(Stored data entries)

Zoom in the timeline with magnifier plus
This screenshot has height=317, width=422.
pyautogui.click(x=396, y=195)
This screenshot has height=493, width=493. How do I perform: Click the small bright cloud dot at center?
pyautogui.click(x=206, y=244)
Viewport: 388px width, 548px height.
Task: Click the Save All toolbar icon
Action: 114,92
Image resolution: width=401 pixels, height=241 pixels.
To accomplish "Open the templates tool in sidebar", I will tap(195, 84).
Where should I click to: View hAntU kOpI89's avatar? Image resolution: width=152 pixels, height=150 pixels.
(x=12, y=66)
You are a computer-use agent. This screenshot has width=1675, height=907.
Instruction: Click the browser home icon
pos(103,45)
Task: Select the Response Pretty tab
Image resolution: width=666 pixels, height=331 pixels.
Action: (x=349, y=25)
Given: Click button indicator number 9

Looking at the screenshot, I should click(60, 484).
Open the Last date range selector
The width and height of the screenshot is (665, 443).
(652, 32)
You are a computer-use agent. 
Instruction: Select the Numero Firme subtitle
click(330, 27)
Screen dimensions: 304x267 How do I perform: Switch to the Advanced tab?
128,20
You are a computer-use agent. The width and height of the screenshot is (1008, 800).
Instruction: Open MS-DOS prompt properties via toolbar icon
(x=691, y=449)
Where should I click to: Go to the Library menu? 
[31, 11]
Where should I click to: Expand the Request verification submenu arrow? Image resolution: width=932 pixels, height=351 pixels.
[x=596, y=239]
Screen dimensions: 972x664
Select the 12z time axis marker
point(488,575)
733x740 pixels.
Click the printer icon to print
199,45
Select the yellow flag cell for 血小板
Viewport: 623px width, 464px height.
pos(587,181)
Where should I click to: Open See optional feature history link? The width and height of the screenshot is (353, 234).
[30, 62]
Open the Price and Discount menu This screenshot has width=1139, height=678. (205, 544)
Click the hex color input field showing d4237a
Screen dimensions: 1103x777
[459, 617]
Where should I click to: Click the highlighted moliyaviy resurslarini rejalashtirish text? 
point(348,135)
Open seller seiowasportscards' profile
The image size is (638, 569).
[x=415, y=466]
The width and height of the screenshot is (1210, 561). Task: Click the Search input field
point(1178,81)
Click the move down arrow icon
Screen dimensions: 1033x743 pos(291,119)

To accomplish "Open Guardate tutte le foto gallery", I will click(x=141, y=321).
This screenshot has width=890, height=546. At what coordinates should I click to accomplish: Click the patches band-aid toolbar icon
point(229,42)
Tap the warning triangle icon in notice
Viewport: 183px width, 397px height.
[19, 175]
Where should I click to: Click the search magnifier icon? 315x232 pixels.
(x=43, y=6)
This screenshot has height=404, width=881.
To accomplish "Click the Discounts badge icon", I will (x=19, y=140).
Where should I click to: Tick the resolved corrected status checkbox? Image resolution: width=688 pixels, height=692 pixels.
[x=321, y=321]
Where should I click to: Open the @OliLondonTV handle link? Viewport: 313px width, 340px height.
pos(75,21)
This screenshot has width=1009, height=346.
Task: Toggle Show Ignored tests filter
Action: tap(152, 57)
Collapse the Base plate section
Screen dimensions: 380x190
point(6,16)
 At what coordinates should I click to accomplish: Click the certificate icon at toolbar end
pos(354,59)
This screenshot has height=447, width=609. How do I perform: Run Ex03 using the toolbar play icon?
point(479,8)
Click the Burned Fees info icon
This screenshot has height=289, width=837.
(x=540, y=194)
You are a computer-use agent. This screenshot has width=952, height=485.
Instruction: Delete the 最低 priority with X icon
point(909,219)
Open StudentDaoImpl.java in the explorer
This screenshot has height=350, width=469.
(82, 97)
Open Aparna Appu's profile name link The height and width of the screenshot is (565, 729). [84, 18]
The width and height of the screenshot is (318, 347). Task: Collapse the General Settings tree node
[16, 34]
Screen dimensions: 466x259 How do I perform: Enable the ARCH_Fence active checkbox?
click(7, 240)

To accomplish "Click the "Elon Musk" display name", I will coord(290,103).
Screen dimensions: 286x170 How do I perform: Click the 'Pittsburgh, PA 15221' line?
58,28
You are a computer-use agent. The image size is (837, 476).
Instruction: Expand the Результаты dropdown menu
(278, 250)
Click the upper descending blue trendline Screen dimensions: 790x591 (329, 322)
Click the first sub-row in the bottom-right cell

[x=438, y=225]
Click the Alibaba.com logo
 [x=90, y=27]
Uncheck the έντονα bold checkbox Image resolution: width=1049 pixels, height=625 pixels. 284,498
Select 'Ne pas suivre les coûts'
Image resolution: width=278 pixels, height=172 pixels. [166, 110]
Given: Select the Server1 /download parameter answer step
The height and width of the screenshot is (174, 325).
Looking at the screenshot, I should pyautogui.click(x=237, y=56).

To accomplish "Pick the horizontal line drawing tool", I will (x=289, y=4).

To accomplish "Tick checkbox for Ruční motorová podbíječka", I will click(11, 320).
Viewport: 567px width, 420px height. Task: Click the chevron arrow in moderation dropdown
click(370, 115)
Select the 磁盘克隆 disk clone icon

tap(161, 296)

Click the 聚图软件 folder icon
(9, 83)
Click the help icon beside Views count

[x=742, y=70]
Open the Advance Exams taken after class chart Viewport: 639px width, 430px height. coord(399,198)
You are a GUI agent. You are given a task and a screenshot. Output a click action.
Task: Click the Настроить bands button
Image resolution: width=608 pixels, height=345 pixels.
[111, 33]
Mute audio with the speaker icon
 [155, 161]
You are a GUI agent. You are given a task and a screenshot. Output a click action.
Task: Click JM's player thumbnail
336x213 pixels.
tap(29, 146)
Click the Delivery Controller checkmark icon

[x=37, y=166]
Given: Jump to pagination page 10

Aim of the exercise -
In full and without changes, give the data above once more.

Answer section -
Zoom in the timeline with magnifier plus
This screenshot has height=317, width=422.
pyautogui.click(x=396, y=195)
This screenshot has height=493, width=493. How do I perform: Click the small bright cloud dot at center?
pyautogui.click(x=206, y=244)
Viewport: 388px width, 548px height.
Task: Click the Save All toolbar icon
Action: 114,92
Image resolution: width=401 pixels, height=241 pixels.
To accomplish "Open the templates tool in sidebar", I will tap(195, 84).
Where should I click to: View hAntU kOpI89's avatar? Image resolution: width=152 pixels, height=150 pixels.
(x=12, y=66)
You are a computer-use agent. This screenshot has width=1675, height=907.
Instruction: Click the browser home icon
pos(103,45)
Task: Select the Response Pretty tab
Image resolution: width=666 pixels, height=331 pixels.
Action: (x=349, y=25)
Given: Click button indicator number 9

Looking at the screenshot, I should click(60, 484).
Open the Last date range selector
The width and height of the screenshot is (665, 443).
(652, 32)
You are a computer-use agent. 
Instruction: Select the Numero Firme subtitle
click(330, 27)
Screen dimensions: 304x267 How do I perform: Switch to the Advanced tab?
128,20
You are a computer-use agent. The width and height of the screenshot is (1008, 800).
Instruction: Open MS-DOS prompt properties via toolbar icon
(x=691, y=449)
Where should I click to: Go to the Library menu? 
[31, 11]
Where should I click to: Expand the Request verification submenu arrow? Image resolution: width=932 pixels, height=351 pixels.
[x=596, y=239]
Screen dimensions: 972x664
Select the 12z time axis marker
point(488,575)
733x740 pixels.
Click the printer icon to print
199,45
Select the yellow flag cell for 血小板
Viewport: 623px width, 464px height.
pos(587,181)
Where should I click to: Open See optional feature history link? The width and height of the screenshot is (353, 234).
[30, 62]
Open the Price and Discount menu This screenshot has width=1139, height=678. (205, 544)
Click the hex color input field showing d4237a
Screen dimensions: 1103x777
[459, 617]
Where should I click to: Click the highlighted moliyaviy resurslarini rejalashtirish text? 
point(348,135)
Open seller seiowasportscards' profile
The image size is (638, 569).
[x=415, y=466]
The width and height of the screenshot is (1210, 561). Task: Click the Search input field
point(1178,81)
Click the move down arrow icon
Screen dimensions: 1033x743 pos(291,119)

To accomplish "Open Guardate tutte le foto gallery", I will click(x=141, y=321).
This screenshot has width=890, height=546. At what coordinates should I click to accomplish: Click the patches band-aid toolbar icon
point(229,42)
Tap the warning triangle icon in notice
Viewport: 183px width, 397px height.
[19, 175]
Where should I click to: Click the search magnifier icon? 315x232 pixels.
(x=43, y=6)
This screenshot has height=404, width=881.
To accomplish "Click the Discounts badge icon", I will (x=19, y=140).
Where should I click to: Tick the resolved corrected status checkbox? Image resolution: width=688 pixels, height=692 pixels.
[x=321, y=321]
Where should I click to: Open the @OliLondonTV handle link? Viewport: 313px width, 340px height.
pos(75,21)
This screenshot has width=1009, height=346.
Task: Toggle Show Ignored tests filter
Action: tap(152, 57)
Collapse the Base plate section
Screen dimensions: 380x190
point(6,16)
 At what coordinates should I click to accomplish: Click the certificate icon at toolbar end
pos(354,59)
This screenshot has height=447, width=609. How do I perform: Run Ex03 using the toolbar play icon?
point(479,8)
Click the Burned Fees info icon
This screenshot has height=289, width=837.
(x=540, y=194)
You are a computer-use agent. This screenshot has width=952, height=485.
Instruction: Delete the 最低 priority with X icon
point(909,219)
Open StudentDaoImpl.java in the explorer
This screenshot has height=350, width=469.
(82, 97)
Open Aparna Appu's profile name link The height and width of the screenshot is (565, 729). [84, 18]
The width and height of the screenshot is (318, 347). Task: Collapse the General Settings tree node
[16, 34]
Screen dimensions: 466x259 How do I perform: Enable the ARCH_Fence active checkbox?
click(7, 240)

To accomplish "Click the "Elon Musk" display name", I will coord(290,103).
Screen dimensions: 286x170 How do I perform: Click the 'Pittsburgh, PA 15221' line?
58,28
You are a computer-use agent. The image size is (837, 476).
Instruction: Expand the Результаты dropdown menu
(278, 250)
Click the upper descending blue trendline Screen dimensions: 790x591 (329, 322)
Click the first sub-row in the bottom-right cell

[x=438, y=225]
Click the Alibaba.com logo
 [x=90, y=27]
Uncheck the έντονα bold checkbox Image resolution: width=1049 pixels, height=625 pixels. 284,498
Select 'Ne pas suivre les coûts'
Image resolution: width=278 pixels, height=172 pixels. [166, 110]
Given: Select the Server1 /download parameter answer step
The height and width of the screenshot is (174, 325).
Looking at the screenshot, I should pyautogui.click(x=237, y=56).

To accomplish "Pick the horizontal line drawing tool", I will (x=289, y=4).

To accomplish "Tick checkbox for Ruční motorová podbíječka", I will click(11, 320).
Viewport: 567px width, 420px height. Task: Click the chevron arrow in moderation dropdown
click(370, 115)
Select the 磁盘克隆 disk clone icon

tap(161, 296)

Click the 聚图软件 folder icon
(9, 83)
Click the help icon beside Views count

[x=742, y=70]
Open the Advance Exams taken after class chart Viewport: 639px width, 430px height. coord(399,198)
You are a GUI agent. You are given a task and a screenshot. Output a click action.
Task: Click the Настроить bands button
Image resolution: width=608 pixels, height=345 pixels.
[111, 33]
Mute audio with the speaker icon
 [155, 161]
You are a GUI agent. You are given a task and a screenshot. Output a click action.
Task: Click JM's player thumbnail
336x213 pixels.
tap(29, 146)
Click the Delivery Controller checkmark icon

[x=37, y=166]
Given: Jump to pagination page 10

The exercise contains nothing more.